### Task to complete:
Set out the stretch from the line that contains "Petitions (189, 502)" through the line that contains "Assented Bills of" as a JSON list of strings, one string per line, leaving out blank lines.

begin Material provided

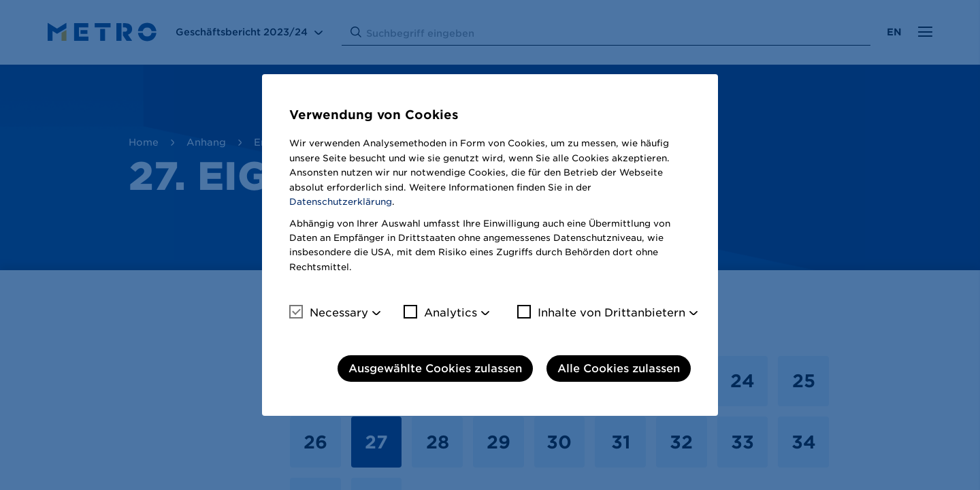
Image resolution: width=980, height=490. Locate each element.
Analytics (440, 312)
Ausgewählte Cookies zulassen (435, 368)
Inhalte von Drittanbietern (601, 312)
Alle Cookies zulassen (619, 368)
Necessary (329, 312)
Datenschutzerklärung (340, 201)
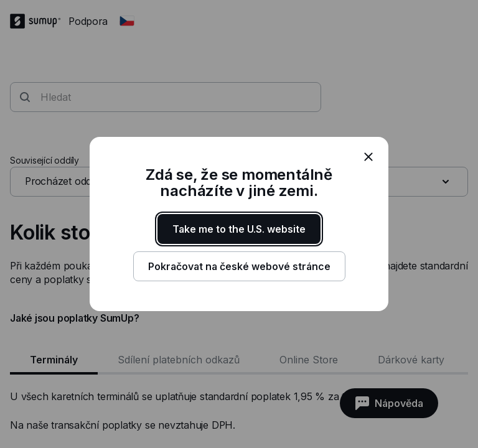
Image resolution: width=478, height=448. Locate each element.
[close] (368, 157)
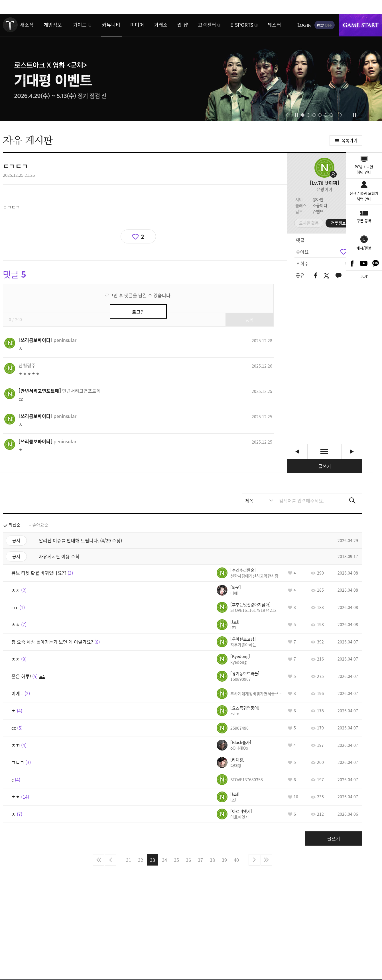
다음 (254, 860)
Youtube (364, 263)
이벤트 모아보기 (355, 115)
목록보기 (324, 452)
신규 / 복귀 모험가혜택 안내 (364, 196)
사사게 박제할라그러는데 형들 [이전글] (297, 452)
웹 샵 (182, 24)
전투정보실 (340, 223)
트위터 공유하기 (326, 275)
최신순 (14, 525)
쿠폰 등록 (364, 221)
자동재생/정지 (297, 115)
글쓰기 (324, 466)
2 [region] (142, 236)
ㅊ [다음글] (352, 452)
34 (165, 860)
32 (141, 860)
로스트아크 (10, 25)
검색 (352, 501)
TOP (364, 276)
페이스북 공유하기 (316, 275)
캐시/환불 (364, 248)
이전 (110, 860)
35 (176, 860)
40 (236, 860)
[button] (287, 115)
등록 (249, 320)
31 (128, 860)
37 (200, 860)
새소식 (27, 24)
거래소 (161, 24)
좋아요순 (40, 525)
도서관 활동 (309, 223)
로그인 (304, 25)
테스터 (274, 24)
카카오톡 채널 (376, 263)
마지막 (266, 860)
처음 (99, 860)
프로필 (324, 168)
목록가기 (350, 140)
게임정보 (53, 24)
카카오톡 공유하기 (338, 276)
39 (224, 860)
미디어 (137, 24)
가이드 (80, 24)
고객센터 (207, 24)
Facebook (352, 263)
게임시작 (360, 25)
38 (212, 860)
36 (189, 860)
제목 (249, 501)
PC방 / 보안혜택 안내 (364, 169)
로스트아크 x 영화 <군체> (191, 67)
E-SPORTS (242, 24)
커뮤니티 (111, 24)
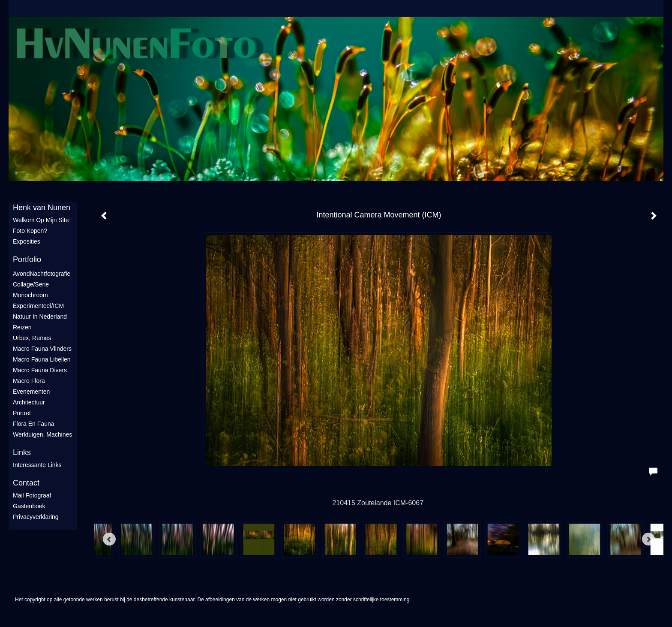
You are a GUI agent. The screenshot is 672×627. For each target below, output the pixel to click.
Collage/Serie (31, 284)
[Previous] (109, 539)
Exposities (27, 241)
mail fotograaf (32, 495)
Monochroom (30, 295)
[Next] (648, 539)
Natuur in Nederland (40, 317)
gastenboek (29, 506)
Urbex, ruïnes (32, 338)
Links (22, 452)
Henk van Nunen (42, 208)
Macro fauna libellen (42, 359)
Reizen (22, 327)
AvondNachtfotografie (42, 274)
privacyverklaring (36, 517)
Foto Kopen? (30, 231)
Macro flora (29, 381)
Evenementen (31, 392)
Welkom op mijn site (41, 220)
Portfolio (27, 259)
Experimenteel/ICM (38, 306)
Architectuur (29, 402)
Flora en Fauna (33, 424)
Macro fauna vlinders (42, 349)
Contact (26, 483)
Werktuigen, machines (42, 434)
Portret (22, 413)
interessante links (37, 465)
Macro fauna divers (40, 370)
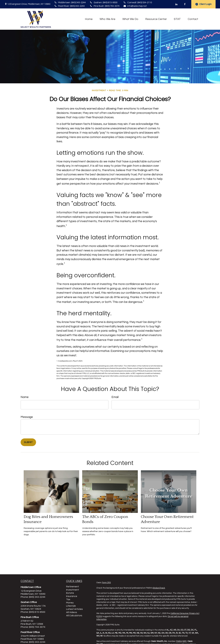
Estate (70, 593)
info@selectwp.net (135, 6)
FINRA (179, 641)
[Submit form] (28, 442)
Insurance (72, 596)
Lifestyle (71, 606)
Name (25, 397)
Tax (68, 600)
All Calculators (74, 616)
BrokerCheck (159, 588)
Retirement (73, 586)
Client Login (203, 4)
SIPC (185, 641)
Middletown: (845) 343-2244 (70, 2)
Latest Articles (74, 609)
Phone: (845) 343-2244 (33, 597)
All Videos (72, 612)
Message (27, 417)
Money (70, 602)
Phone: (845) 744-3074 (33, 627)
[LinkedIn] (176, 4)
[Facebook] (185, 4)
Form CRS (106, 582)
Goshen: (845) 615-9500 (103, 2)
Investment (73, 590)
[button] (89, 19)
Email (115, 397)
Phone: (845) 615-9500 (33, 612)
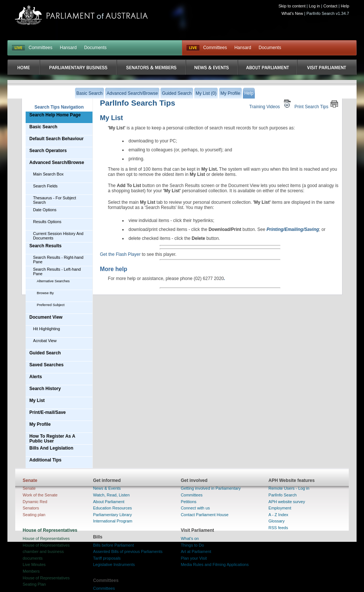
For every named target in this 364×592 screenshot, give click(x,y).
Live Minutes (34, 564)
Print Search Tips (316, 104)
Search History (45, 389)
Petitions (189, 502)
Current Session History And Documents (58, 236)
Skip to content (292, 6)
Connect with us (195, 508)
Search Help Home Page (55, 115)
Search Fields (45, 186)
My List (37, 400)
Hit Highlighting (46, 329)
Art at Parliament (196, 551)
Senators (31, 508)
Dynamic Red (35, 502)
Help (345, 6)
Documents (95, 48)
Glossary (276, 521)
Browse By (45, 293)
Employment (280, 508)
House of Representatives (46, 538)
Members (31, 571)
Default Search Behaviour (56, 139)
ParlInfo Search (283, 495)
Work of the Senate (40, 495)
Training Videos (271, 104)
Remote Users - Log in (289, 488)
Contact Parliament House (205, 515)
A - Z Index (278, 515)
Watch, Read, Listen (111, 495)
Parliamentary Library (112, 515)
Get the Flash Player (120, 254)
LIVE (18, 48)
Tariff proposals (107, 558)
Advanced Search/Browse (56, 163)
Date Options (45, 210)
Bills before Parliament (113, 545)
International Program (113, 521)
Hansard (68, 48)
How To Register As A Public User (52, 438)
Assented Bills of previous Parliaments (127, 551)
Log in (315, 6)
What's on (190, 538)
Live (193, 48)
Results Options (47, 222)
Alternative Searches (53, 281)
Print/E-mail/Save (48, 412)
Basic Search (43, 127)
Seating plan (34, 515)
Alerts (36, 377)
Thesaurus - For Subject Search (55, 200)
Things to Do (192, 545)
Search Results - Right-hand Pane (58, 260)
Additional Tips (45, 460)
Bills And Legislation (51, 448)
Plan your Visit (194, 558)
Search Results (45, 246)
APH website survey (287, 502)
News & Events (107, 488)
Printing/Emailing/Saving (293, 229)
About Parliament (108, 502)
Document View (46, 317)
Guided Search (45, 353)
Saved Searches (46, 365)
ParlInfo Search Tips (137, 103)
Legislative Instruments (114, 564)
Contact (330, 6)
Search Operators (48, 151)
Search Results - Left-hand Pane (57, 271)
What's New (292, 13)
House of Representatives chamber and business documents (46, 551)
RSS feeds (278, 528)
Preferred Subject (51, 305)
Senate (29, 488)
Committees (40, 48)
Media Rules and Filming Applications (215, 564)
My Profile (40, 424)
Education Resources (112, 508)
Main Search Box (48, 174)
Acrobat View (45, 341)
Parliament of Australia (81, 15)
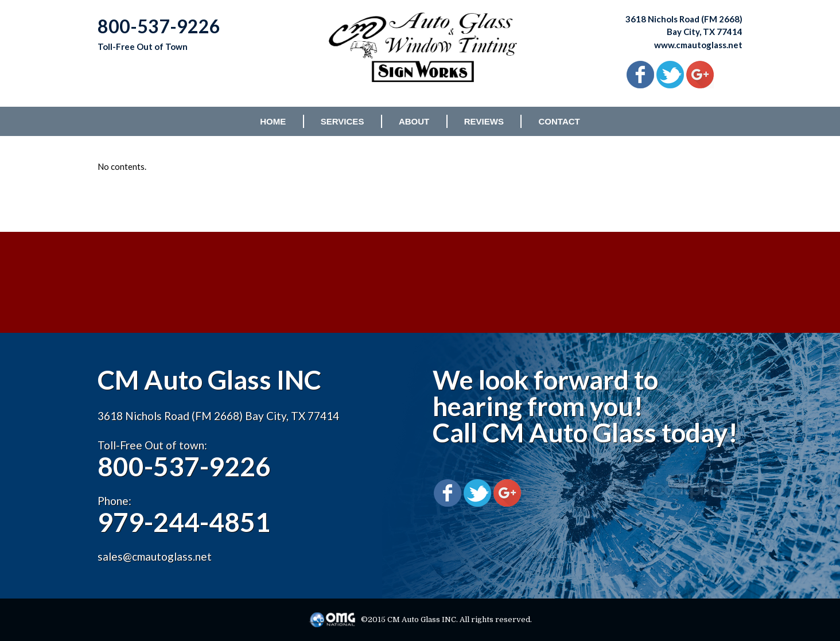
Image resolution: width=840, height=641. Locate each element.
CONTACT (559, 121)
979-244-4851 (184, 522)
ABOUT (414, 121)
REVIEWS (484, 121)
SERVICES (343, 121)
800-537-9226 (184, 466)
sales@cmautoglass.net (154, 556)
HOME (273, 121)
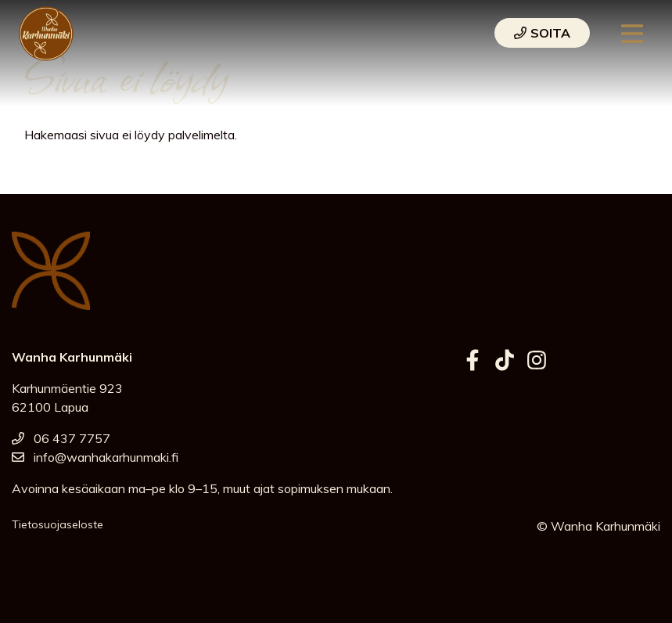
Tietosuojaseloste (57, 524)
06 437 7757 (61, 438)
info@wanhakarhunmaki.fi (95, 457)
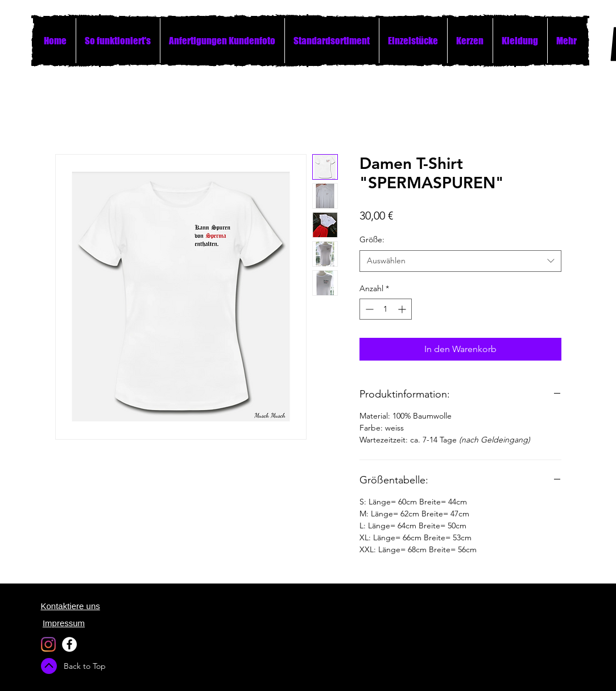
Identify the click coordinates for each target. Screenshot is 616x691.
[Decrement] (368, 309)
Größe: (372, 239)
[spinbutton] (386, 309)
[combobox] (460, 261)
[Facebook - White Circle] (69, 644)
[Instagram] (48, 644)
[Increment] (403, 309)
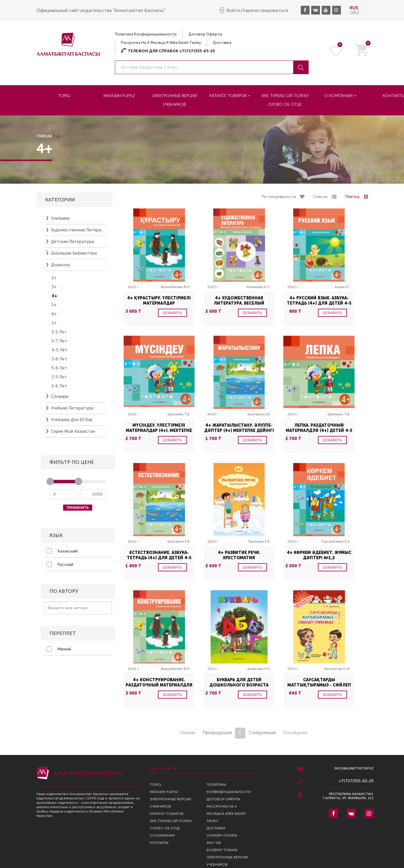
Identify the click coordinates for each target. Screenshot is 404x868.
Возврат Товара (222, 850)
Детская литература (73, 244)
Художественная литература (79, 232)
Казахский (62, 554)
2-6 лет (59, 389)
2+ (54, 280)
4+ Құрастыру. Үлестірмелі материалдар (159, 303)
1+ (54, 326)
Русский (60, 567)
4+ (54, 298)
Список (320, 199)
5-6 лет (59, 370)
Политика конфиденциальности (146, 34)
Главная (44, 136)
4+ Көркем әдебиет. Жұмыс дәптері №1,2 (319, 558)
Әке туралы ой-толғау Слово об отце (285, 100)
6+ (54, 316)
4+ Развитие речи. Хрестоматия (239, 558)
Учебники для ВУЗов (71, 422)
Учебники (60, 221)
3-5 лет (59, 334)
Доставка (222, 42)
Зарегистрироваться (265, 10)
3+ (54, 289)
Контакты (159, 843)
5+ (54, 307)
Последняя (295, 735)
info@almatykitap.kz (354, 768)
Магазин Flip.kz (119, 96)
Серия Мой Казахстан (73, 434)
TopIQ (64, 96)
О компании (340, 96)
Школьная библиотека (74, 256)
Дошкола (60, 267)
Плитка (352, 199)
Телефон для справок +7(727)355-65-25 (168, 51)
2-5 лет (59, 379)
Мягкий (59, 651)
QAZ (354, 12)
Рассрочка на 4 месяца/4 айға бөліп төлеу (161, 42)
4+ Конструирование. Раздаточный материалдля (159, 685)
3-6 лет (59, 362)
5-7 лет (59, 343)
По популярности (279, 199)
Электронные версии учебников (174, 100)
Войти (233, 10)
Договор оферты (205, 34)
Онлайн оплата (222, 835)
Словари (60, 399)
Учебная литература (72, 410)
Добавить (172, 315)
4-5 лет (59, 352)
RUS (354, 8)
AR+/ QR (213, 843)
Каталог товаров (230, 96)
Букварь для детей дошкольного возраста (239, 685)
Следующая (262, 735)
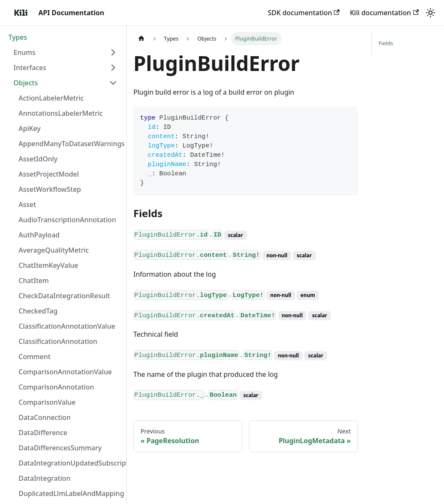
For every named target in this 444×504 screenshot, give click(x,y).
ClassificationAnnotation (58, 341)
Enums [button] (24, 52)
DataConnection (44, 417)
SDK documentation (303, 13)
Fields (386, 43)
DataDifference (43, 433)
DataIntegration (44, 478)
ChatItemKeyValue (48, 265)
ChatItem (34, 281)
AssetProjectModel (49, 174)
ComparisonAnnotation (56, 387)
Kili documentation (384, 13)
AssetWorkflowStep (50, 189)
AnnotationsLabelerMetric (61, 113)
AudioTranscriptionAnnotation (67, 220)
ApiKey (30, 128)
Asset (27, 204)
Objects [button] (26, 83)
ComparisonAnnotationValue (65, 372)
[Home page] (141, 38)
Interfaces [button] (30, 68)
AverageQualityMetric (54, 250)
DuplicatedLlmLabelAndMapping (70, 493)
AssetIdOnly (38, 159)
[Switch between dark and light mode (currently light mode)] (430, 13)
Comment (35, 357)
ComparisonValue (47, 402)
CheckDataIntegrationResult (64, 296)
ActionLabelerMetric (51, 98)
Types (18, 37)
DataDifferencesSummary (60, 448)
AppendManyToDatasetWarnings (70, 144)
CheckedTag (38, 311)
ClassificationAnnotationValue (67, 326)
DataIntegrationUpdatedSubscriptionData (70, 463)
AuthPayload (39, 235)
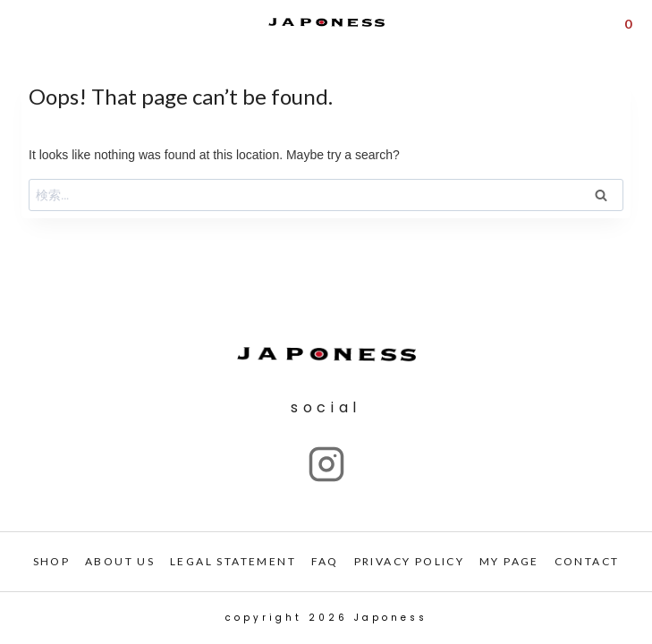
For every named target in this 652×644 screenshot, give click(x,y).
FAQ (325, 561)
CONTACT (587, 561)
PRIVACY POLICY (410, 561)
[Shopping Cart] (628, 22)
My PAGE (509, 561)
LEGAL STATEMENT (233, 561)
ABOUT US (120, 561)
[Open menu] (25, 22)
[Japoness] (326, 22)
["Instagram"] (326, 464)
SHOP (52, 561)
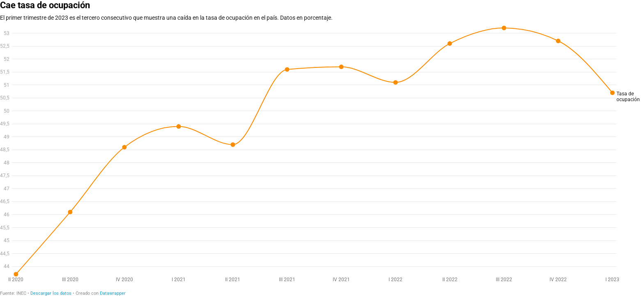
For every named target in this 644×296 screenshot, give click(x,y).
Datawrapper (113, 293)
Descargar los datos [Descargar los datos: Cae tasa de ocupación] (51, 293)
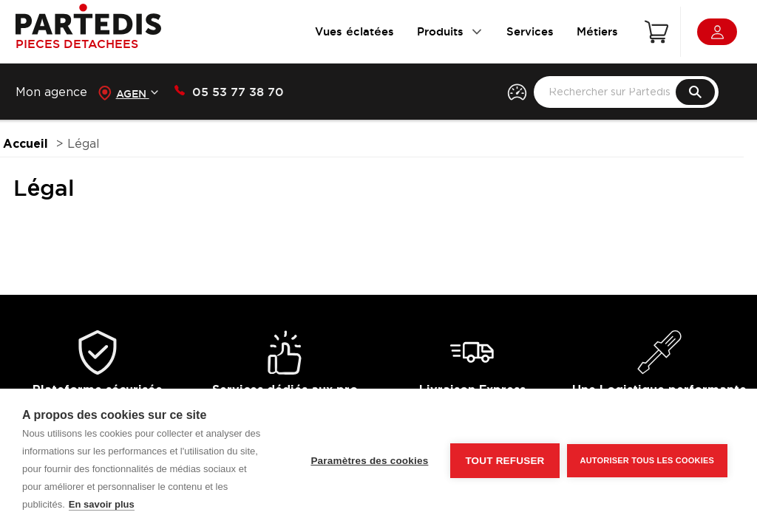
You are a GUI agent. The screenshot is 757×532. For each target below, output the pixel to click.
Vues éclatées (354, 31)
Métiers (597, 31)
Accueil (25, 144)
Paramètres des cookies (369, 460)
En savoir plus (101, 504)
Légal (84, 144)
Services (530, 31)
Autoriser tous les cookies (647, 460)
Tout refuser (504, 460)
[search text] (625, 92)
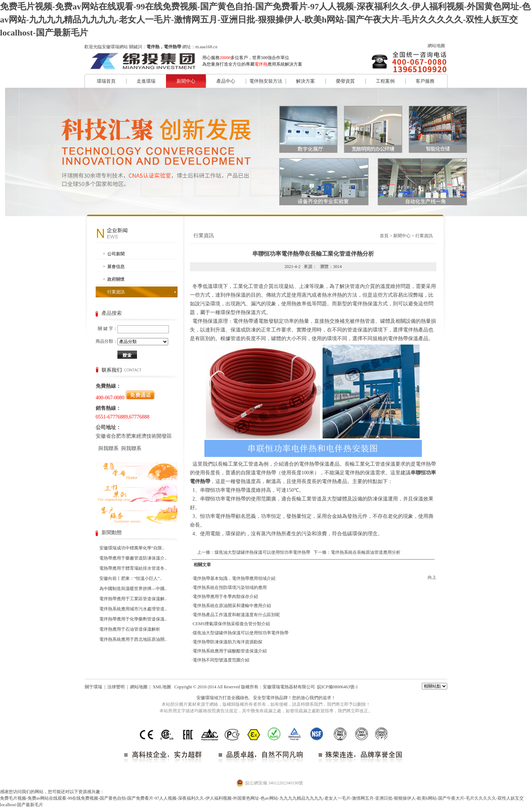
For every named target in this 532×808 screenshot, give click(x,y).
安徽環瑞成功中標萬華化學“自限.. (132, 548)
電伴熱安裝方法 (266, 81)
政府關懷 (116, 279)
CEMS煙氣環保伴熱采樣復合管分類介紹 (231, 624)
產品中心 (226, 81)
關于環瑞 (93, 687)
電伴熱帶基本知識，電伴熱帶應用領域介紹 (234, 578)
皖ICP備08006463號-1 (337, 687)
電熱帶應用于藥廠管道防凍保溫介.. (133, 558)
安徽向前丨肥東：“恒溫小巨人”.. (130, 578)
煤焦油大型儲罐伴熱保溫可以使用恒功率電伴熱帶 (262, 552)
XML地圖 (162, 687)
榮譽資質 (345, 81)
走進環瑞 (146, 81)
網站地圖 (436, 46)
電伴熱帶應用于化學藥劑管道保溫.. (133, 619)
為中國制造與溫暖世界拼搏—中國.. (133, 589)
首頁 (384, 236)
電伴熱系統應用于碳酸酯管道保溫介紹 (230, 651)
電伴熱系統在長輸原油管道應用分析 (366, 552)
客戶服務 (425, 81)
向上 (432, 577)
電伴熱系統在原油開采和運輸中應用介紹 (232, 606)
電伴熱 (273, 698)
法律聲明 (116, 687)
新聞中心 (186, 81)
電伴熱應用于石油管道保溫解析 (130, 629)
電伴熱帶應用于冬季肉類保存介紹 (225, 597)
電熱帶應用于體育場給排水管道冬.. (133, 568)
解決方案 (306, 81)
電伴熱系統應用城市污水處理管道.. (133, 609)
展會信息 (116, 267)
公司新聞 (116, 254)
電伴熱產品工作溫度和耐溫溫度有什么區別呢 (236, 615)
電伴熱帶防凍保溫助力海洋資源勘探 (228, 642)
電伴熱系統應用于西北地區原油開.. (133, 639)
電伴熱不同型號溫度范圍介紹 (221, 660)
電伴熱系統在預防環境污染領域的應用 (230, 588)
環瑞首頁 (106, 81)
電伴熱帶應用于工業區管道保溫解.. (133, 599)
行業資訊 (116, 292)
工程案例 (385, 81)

end Material provided

### Solution:
[
  "Petitions (189, 502)",
  "Current Session History And Documents (58, 236)",
  "Skip to content (292, 6)",
  "Connect with us (195, 508)",
  "Search Help Home Page (55, 115)",
  "Search Fields (45, 186)",
  "My List (37, 400)",
  "Hit Highlighting (46, 329)",
  "Art at Parliament (196, 551)",
  "Senators (31, 508)",
  "Dynamic Red (35, 502)",
  "Help (345, 6)",
  "Documents (95, 48)",
  "Glossary (276, 521)",
  "Browse By (45, 293)",
  "Employment (280, 508)",
  "House of Representatives (46, 538)",
  "Members (31, 571)",
  "Default Search Behaviour (56, 139)",
  "ParlInfo Search (283, 495)",
  "Work of the Senate (40, 495)",
  "Training Videos (271, 104)",
  "Remote Users - Log in (289, 488)",
  "Contact Parliament House (205, 515)",
  "A - Z Index (278, 515)",
  "Watch, Read, Listen (111, 495)",
  "Parliamentary Library (112, 515)",
  "Get the Flash Player (120, 254)",
  "LIVE (18, 48)",
  "Tariff proposals (107, 558)",
  "Advanced Search/Browse (56, 163)",
  "Date Options (45, 210)",
  "Bills before Parliament (113, 545)",
  "International Program (113, 521)",
  "Hansard (68, 48)",
  "How To Register As A Public User (52, 438)",
  "Assented Bills of previous Parliaments (127, 551)"
]